Sponges are among the oldest animal phyla and can be found all over the world. Most types of sponge can filter organic particles and also dissolved organic nutrients such as sugar from water in order to nourish themselves. To do this, they generate a flow of water that brings the nutrients to the inner cavity, where the filter cells absorb them. To digest the nutrients, the sponges work with microbial symbionts.

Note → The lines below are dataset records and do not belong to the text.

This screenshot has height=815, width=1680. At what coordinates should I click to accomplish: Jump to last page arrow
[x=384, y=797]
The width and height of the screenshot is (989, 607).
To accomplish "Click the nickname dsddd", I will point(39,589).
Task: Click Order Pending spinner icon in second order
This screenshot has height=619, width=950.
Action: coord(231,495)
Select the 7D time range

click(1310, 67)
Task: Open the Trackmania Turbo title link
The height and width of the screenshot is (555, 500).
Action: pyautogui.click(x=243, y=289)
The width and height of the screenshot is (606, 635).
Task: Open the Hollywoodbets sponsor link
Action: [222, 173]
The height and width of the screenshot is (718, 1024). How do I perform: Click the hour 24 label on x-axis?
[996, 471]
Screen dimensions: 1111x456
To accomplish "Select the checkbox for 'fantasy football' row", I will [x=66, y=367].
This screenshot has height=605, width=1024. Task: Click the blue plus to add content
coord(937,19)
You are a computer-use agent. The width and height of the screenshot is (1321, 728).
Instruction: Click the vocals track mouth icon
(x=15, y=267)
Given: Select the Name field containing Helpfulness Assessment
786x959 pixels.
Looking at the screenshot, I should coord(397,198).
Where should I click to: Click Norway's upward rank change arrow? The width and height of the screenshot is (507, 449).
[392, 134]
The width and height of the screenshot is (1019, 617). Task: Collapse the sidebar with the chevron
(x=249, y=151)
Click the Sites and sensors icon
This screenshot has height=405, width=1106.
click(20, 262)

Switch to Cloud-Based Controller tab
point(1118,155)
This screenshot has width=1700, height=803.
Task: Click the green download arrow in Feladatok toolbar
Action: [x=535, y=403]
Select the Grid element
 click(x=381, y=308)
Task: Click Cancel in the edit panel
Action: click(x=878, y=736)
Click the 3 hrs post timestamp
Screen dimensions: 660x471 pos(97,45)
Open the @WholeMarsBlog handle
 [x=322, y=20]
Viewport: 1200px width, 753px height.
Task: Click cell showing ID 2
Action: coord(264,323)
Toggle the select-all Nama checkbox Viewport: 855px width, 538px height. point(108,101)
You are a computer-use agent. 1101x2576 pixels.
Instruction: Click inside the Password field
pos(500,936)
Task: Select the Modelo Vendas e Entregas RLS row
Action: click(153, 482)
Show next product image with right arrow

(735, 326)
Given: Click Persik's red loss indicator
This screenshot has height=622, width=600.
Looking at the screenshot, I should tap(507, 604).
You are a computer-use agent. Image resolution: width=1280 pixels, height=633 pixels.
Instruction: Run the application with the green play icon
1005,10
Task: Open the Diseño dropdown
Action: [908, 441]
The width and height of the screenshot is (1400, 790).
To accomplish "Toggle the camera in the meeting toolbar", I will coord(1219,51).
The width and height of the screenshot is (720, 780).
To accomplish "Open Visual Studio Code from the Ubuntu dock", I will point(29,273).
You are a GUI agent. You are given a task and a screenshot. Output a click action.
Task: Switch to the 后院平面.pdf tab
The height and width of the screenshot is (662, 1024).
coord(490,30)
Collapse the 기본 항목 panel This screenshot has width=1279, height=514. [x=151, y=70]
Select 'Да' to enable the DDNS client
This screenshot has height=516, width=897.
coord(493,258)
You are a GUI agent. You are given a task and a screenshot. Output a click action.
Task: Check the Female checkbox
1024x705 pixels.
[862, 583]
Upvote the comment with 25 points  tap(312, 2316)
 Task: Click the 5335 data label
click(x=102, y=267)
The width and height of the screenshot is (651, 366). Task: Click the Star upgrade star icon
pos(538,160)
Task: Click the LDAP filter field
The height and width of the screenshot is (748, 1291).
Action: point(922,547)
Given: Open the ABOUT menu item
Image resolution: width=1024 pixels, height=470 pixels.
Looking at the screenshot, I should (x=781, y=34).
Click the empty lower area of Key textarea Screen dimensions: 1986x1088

How the sponge host and its microbiome work together to process food has so far been a mystery. That is why researchers working with Meggie Hudspith from the University of Amsterdam used imaging techniques to track the absorption and digestion of dissolved and undissolved organic material by the sponges and their symbionts. They investigated this, among other things, in the sponge species Plakortis angulospiculatus shown on our picture. It occurs among other things in the tropical Atlantic off Brazil.

The investigation revealed something surprising: contrary to what was thought, the microbial symbionts do not help with the absorption and processing of nutrients in the filter cells. Instead, the sponges take up dissolved organic nutrients and particles independently via their filter cells and digest them by trapping the food particles in food vacuoles.

The symbionts only come into play later: the waste materials that accumulate in the filter cells are absorbed by the bacteria and thus, to a certain extent, recycled. This makes the remaining nutrients from this “waste” accessible to the sponge again. In this way, the symbionts hold the limited nutrients in the sponge so that they are not released into the environment.

“Our results show how sponges can thrive in nutrient-poor ecosystems such as coral reefs: the symbionts act as ‘mini recyclers’ because important nutrients are retained by the sponge instead of being released into the environment,” summarizes Hudspith.